We need to change the dialogue. Instead of focusing on individual behavior and blaming youth, policymakers and advocates must address the institutional factors that influence behavior and create holistic programs that reflect this reality.
Like other parents, Desiree and Angelica made many sacrifices along the way to “make it.” Desiree struggled to work, support her son, and go to school. Angelica’s family supported her as she worked hard to provide for her son on her own. We know not all pregnant and parenting youth experience the same outcomes. Some experience discrimination at school being pushed out into alternative schools for pregnant and parenting students.
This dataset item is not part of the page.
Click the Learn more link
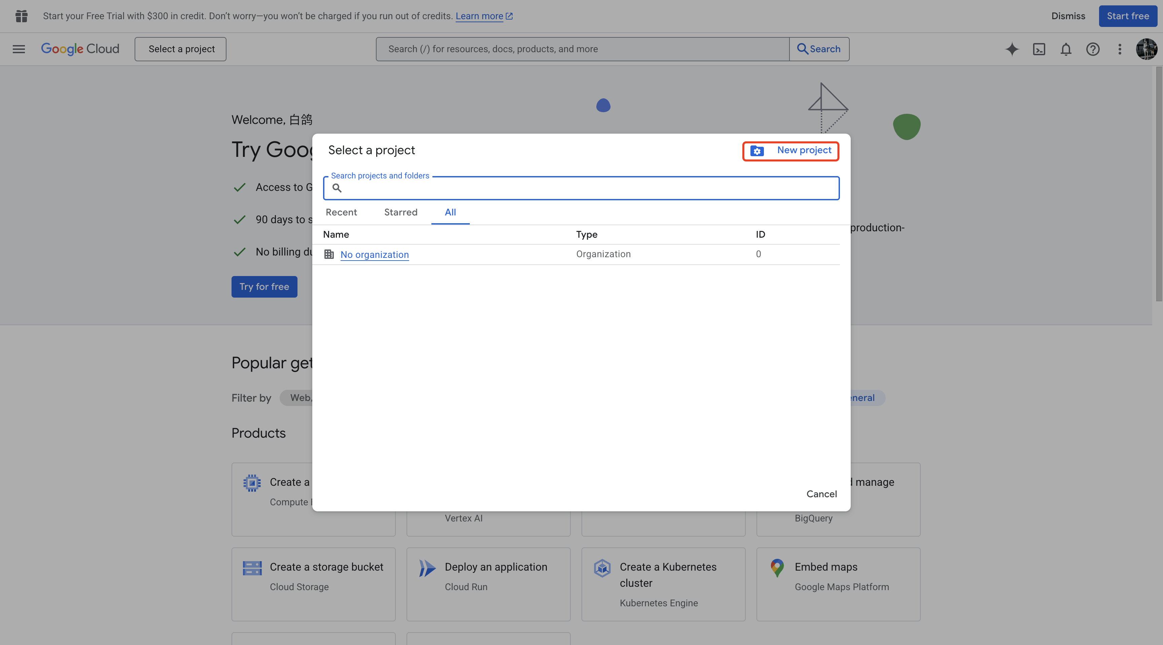This screenshot has height=645, width=1163. pos(479,16)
Some cannot obtain childcare, which similarly to older parents, impedes them from securing good jobs, or attending school or job training. Many fathers have even less resources to support their parenting.
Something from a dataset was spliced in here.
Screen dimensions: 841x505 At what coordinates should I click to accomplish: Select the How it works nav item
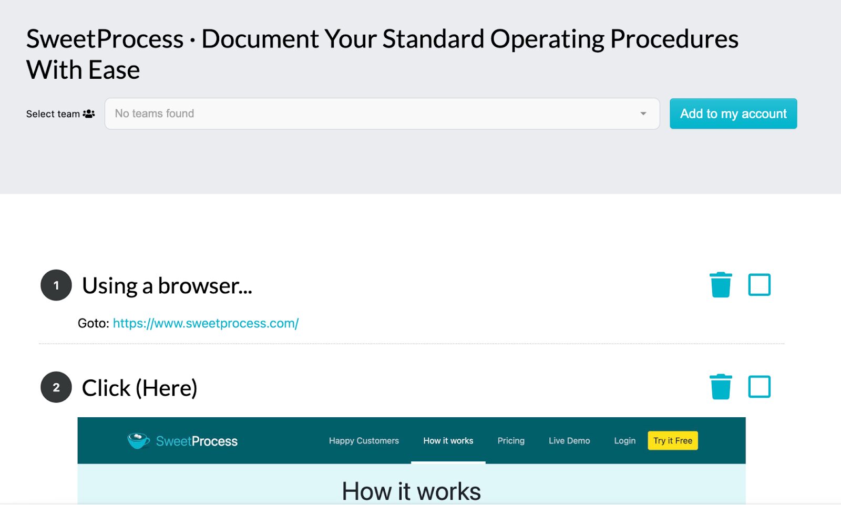click(x=448, y=440)
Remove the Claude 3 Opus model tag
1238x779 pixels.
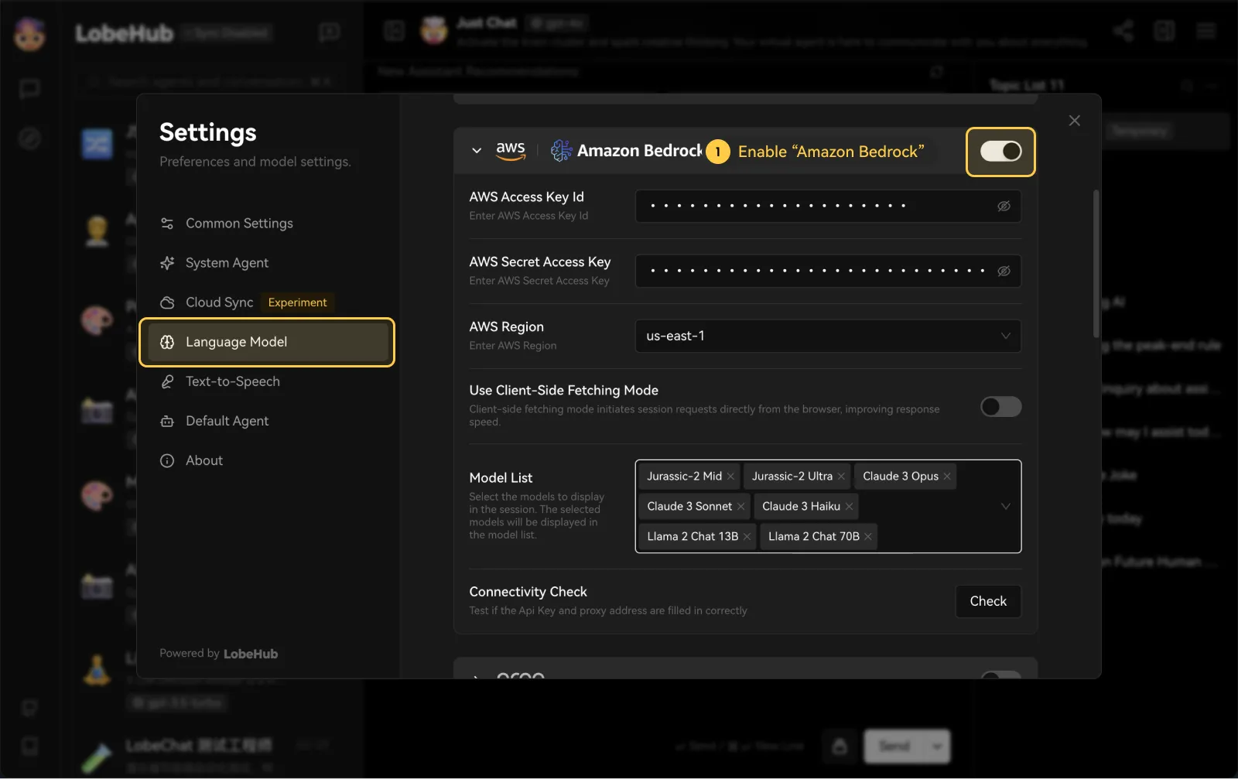tap(947, 476)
Providing Latina/o youth support and resources to parent does not enable them to become adolescent parents, it provides them with their legal right to the same educational and economic opportunities as their peers. Young parents are part of many Latina/o families’ reality, and they contribute to California’s socio-economic fabric. Pregnant and parenting youth must be treated with respect and dignity, recognizing that they too form part of our state’s future.
As attacks intensify on women, immigrants and anyone who is not a rich, white, heterosexual, conservative man, the vociferous response in defense of women’s autonomy and health has omitted any discussion about healthy sexuality, acquiescing to conservatives that sexuality is inherently bad. The same can be said in the case of adolescent childbearing and parenting. To many, discussing adolescent pregnancy and parenting among Latinas/os is often an unwanted reminder that youth have their own sexuality. By distorting this issue into a widely “palatable” public health prevention framework, we have undermined the conversation around healthy youth sexuality and pigeon-holed the approach to one that is punitive.
In order to address adolescent pregnancy and parenting in the Latina/o community and beyond, we must collectively start to change the discourse and norms to include youth sexuality and health needs from a perspective that acknowledges young people’s rights to education, access, autonomy and opportunities.